Kürt Halk Önderi Abdullah Öcalan’a yönelik 15 Şubat 1999 tarihinde yapılan Uluslararası Komplo’nun ardından İmralı’da yapılan mahkeme süreci 31 Mayıs'ta başladı ve 9 duruşmanın ardından 29 Haziran 1999 tarihinde son buldu. Her iki tarafın da Asrın Davası olarak nitelendirdiği bu dava, uluslararası bir komplonun sonucunda gerçekleşen hukuki bir görüntü verilen ve aslında hukuk dışı siyasi bir davaydı. Bu dava 15 Şubat’a giden süreçte devlet eliyle yaratılan ırkçı ve şoven ortamda başlamıştı. Bu kadar önemli ve tarihi bir dava toplamda sadece bir ay sürdü. Ankara 2 No'lu Devlet Güvenlik Mahkemesi’nin baktığı ve İmralı Adası’nda kurulan özel salonda gerçekleşen mahkemeyi Öcalan, 1993’ten beri sürdürdüğü barış çabalarını dile getirmek için bir fırsat olarak gördü. Zira 12 Haziran 1999’da avukatları aracılığıyla yaptığı açıklamada “Maç yapmıyoruz, tarih yazıyoruz. Geleceği kurtarmaya çalışıyorum” demişti. İlk andan itibaren Kürt Halk Önderi Abdullah Öcalan’ın avukatlığını üstlenen ve bir duruşma hariç bütün duruşmalarda avukat olarak hazır bulunan Mahmut Şakar gazetemizin sorularını yanıtladı. 

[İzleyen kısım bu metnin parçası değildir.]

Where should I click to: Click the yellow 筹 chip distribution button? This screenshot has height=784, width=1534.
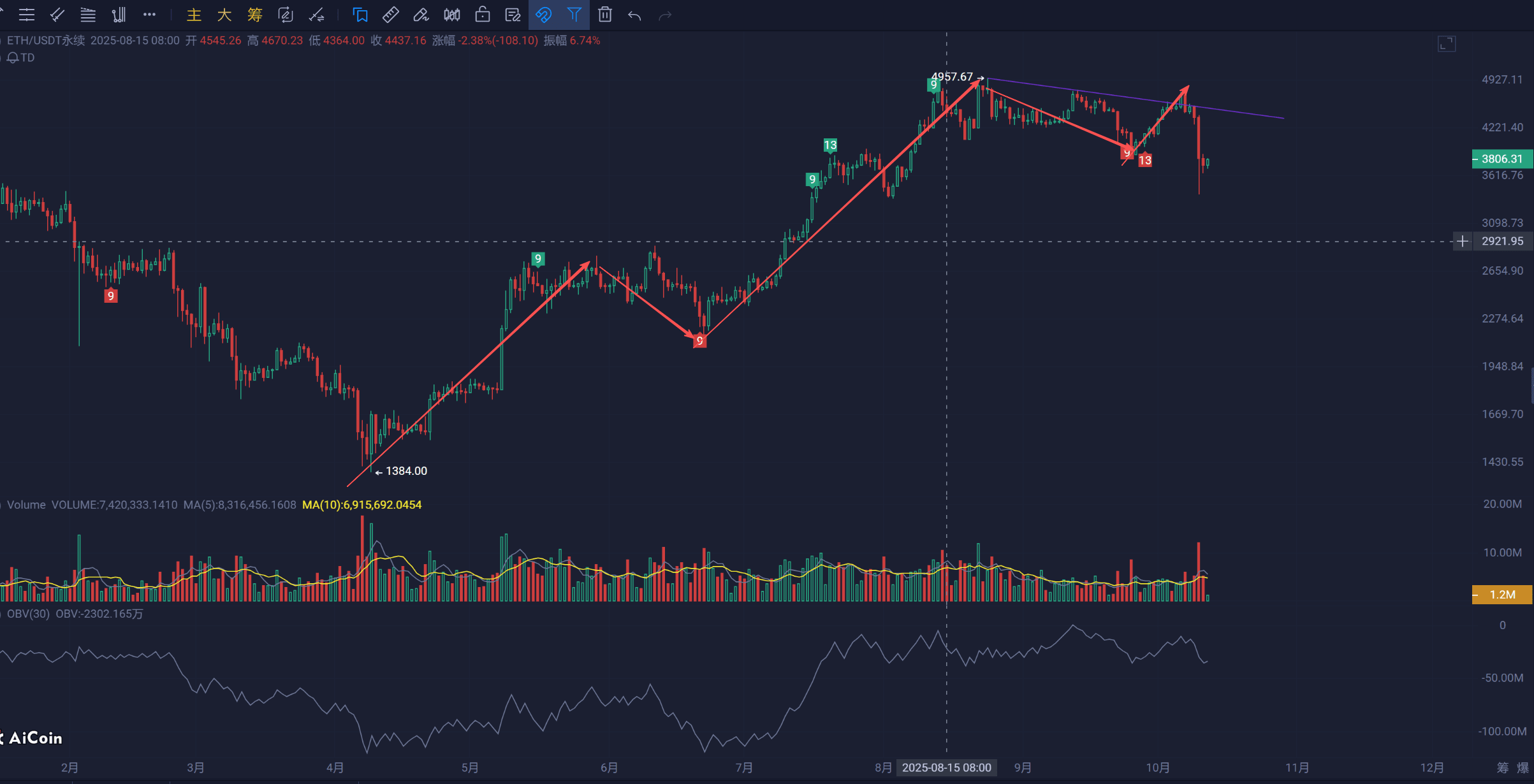(x=255, y=15)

Sayın Öcalan’ın avukatı olmaya nasıl karar verdiniz?

Ben daha önce de avukatlık yapıyordum fakat bu davada normal bir müvekkille karşı karşıya olmadığımı, tarihi bir sürecin içinde olduğumu biliyordum. Birey olarak dosyayı alıp almama ikileminde değildim çünkü bu tarihi bir olaydı. Ben de bu tarihi olayda Sayın Öcalan’ın avukatlığını üstelenerek bir rol oynamak istedim. Öyle uzun uzun düşünüp karar verdiğim bir noktada değildim. Sayın Öcalan 1998’de Suriye’de çıkarıldığında ben o dönem HADEP’in İstanbul İl Başkanı’ydım. Bu süreçten başlayarak siyasal ortam gerilmeye başlandı ve Kürtlerin temel gündemi ise Öcalan’ın durumuydu. Biz de legal sahada çalışma yürütenler olarak sürekli tartışıyorduk. O sıralarda bir toplumsal etkinlik sırasında gözaltına alındım ve cezaevine girdim. İşin ilginç tarafı 12 Şubat 1999’da ilk duruşmada bırakıldım. Bu da tarihsel bir tesadüf oldu. Zaten cezaevinde olduğumuz süreçte de çok yakıcı bir şekilde bu süreci yaşadık. Ben Ümraniye’de cezaevindeydim orada da kendisini yakan arkadaşlar oldu. O dönem içeride MED TV’yi izleme şansımız vardı o yüzden gelişmeleri Türk basını dışında anı anına izleyebiliyorduk. Komplonun esaretle sonuçlanacağına dair genel bir kanı da ortaya çıkmıştı. Zaten çıkar çıkmaz da o ortamın içine düştüm.

15 Şubat’ta partide, İstanbul İl Örgütü’ndeydik, korkunç bir atmosferdi. Bazı şeyler var ki yaşamak lazım o atmosferi çok anlatmam da mümkün değil. Bir insanın yaşayabileceği her duyguyu o gün Kürtler yaşadı. Ben aslında pratik avukatlık yapmıyordum İstanbul’da. Ara vermiştim avukatlık işlerine. Sayın Öcalan getirildikten sonra onun koşullarını öğrenmek, ondan haber almak hem insani açıdan hem de yurtseverlik açısından çok önemli bir mesele oldu. Bir grup arkadaşla birlikte ailesiyle de Sayın Öcalan’ın hukuki sürecinde nasıl yer alabiliriz üzerine tartıştık. Bunla beraber pratik olarak da avukatlığa dönmüş oldum. Zaten bir süre sonra partideki işlerimi bırakarak avukatlığa başladım ve Asrın Hukuk Bürosu’nun kuruluş sürecinin içinde ilk günden itibaren yer aldım. O dönemde binlerce avukat vardı ve çok az avukat girdi bu işe. Bazen bana sorduklarında ben diyorum orada yer almamayı anlamakta ben zorlanıyorum. Öylesi tarihsel bir sürece sırtını dönmek benim anlayabileceğim bir şey değildi.